L’aspect « entreprenarial » (mon logiciel de correction automatique me conseille « entrepreneurial » mais une rapide recherche sur internet confirme que je peux garder « entreprenarial », j’apprends même que c’est accepté au Scrabble, pour les amateurs !) de la médecine générale est non seulement un fossé évident entre la fac et la vraie vie, mais surtout une vraie difficulté, que l’on apprivoise certes, avec les années. Je dis bien « apprivoiser » et non « maîtriser », car je pense que le pourcentage de médecins qui ont des palpitations lorsqu’un courrier à entête de l’Urssaf arrive dans la boîte aux lettres est largement supérieur à celui des médecins qui se disent : « Cool, un courrier que je n’aurai pas à scanner dans un dossier de patient ! ».
Certes, les modes d’exercice sont multiples, ce qui pourrait rendre l’apprentissage des aspects administratifs du métier compliqué. Mais, après tout, on apprend bien les différentes néphropathies glomérulaires... je me délecte en redécouvrant l’item 260 de l’ECN, « Néphropathie vasculaire : diagnostiquer une néphroangiosclérose, une sténose de l’artère rénale, une microangiopathie thrombotique, une maladie des emboles de cristaux de cholestérol ». Or je ne crois pas qu’on demande aux futurs néphrologues de connaître la signification des acronymes SCI, SCM, AGA, CPTS, PDS, ROSP, OPTAM, SNIR, RIAP…
L’apprentissage se fait donc « sur le tas » – ou plutôt la montagne –, essentiellement grâce aux stages chez le praticien, et donc de façon très dépendante du lieu de ces stages.
Première difficulté : la comptabilité
On peut certes choisir la facilité en prenant un comptable, puisque c’est leur métier. Le fait de déléguer paraît séduisant, mais cela a un coût non négligeable, et il est judicieux de maîtriser ce qui va directement déterminer notre revenu. L’exercice en libéral (qui concerne encore une majorité de médecins généralistes) implique de trouver un équilibre entre les charges et le restant, qui correspond finalement au salaire.

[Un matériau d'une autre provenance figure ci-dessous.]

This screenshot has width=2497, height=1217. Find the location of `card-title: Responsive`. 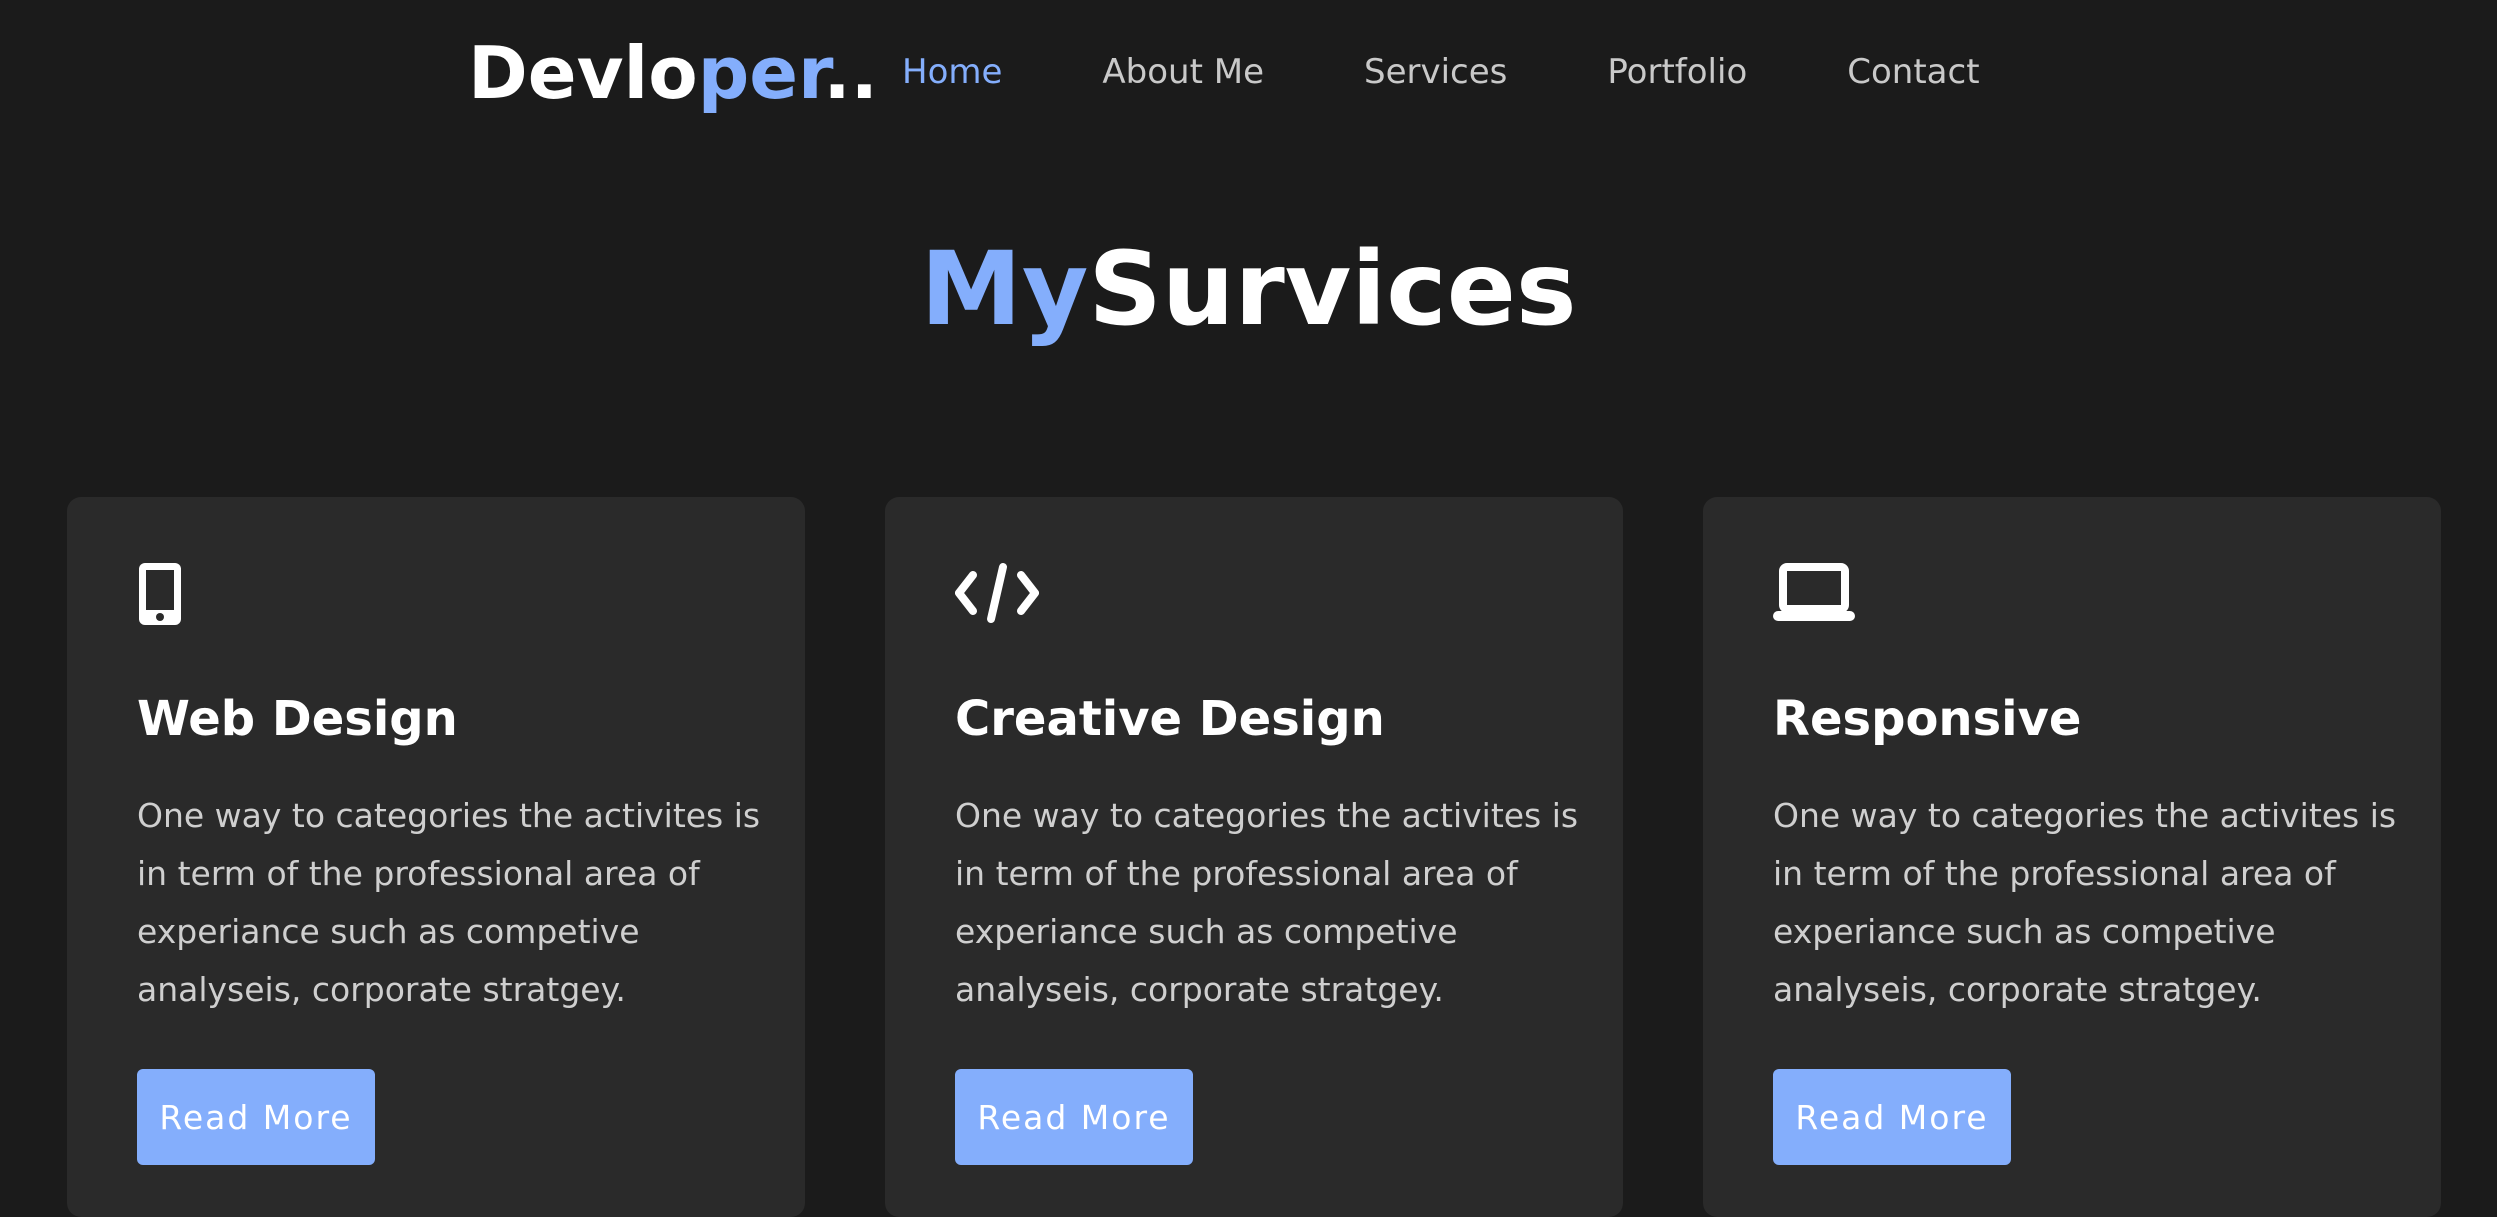

card-title: Responsive is located at coordinates (1928, 719).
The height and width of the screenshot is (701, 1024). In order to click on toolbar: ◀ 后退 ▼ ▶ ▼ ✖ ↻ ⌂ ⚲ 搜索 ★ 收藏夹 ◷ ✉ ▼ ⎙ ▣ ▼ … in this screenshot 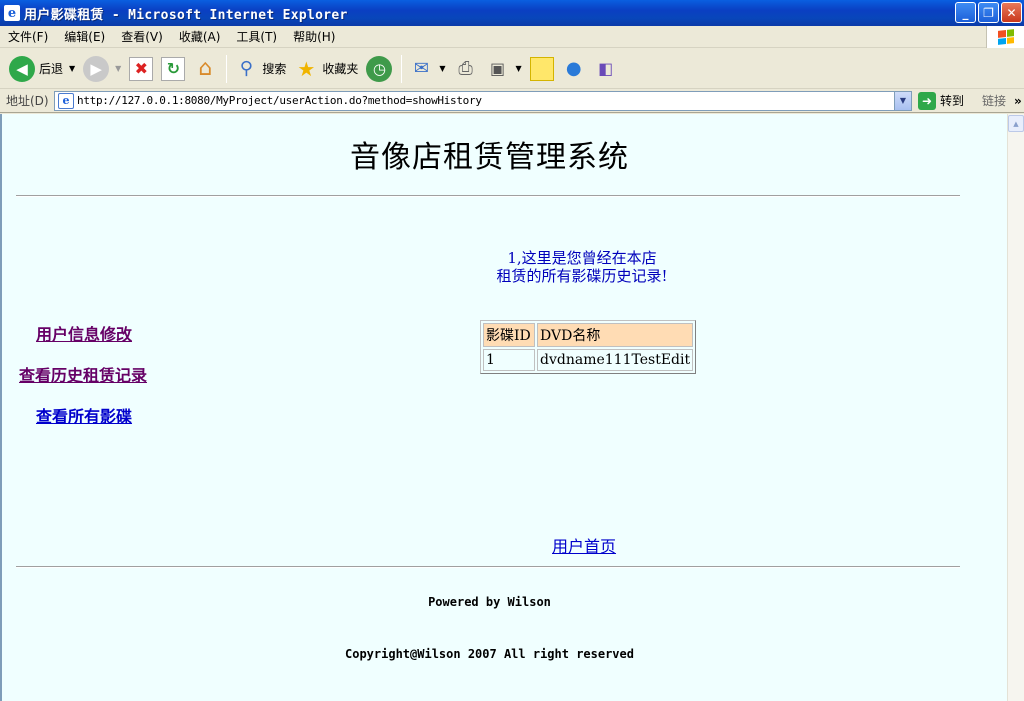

Le terme de « charges » parle à lui tout seul : c’est bien un poids que le jeune médecin ressent les premières années, entre les déclarations à ne pas rater et les coûts du cabinet toujours difficiles à évaluer au début. On entend dire qu’il reste en général 50 % des honoraires perçus une fois les charges déduites, mais les premières années il y a un manque de lisibilité : rattrapage Carmf la troisième année d’exercice après les deux premières années forfaitaires ; impact des congés maternité avec des années beaucoup moins rémunératrices mais qui font baisser les charges Urssaf et Carmf seulement deux ans plus tard, etc.
L’Urssaf, justement
Je me surprends à ne pas l’avoir citée en première difficulté ! Notre bac + 9 ne suffit pas toujours à comprendre le calcul des cotisations : entre les cotisations provisionnelles, l’appel de cotisation n+1, l’appel de cotisation n+2 et la régularisation des cotisations, il y a de quoi en perdre son latin (alors imaginez si on n’a pas fait de latin !). L’Urssaf regroupe une multitude de type d’entreprises (avec ou sans TVA, avec ou sans associés…) et donc un fonctionnement complexe, rébarbatif et, bien sûr, évolutif dans le temps. Voici une ligne issue de ma feuille Urssaf : « CSG/CRDS sur revenus d’activité et sur cotisations sociales personnelles obligatoires », on est loin de la sémiologie ! Une formation sur ces sujets me paraîtrait donc indispensable. Et je n’évoque même pas le remplissage de la déclaration 2035 même si c’est la saison !
CPAM : des liaisons dangereuses
Ne pouvant aborder la totalité des aspects administratifs de la gestion du cabinet, je choisis en conclusion de parler des liaisons (parfois dangereuses) avec la CPAM. L’apprentissage se fait par le retour (toujours tardif) des formulaires mal remplis, via le patient en général. Il faudrait donc au minimum connaître les démarches (accident de travail, maladie professionnelle, bon de transport…) et surtout les situations avec évolution défavorable : consolidation avec séquelles, passage en invalidité après un long arrêt de travail… Car c’est bien le patient qui pâtit de la méconnaissance de tous ces dispositifs. Le médecin conseil n’est jamais joignable directement, et ce travail se fait évidemment en dehors du temps de consultation.
On comprend donc que les jeunes générations soient attirées par le salariat, proposé souvent par de grosses structures type MSP (maison de santé pluridisciplinaire). Le risque actuel, me semble-t-il, est que des fonds de financement créent ces structures (c’est ce qui se passe pour les radiologues de ville depuis quelques années), offrant au médecin un exercice « clé en main ». C’est séduisant, mais il sera sans aucun doute attendu une rentabilité en retour, dépossédant le médecin de la gestion de son temps de consultation.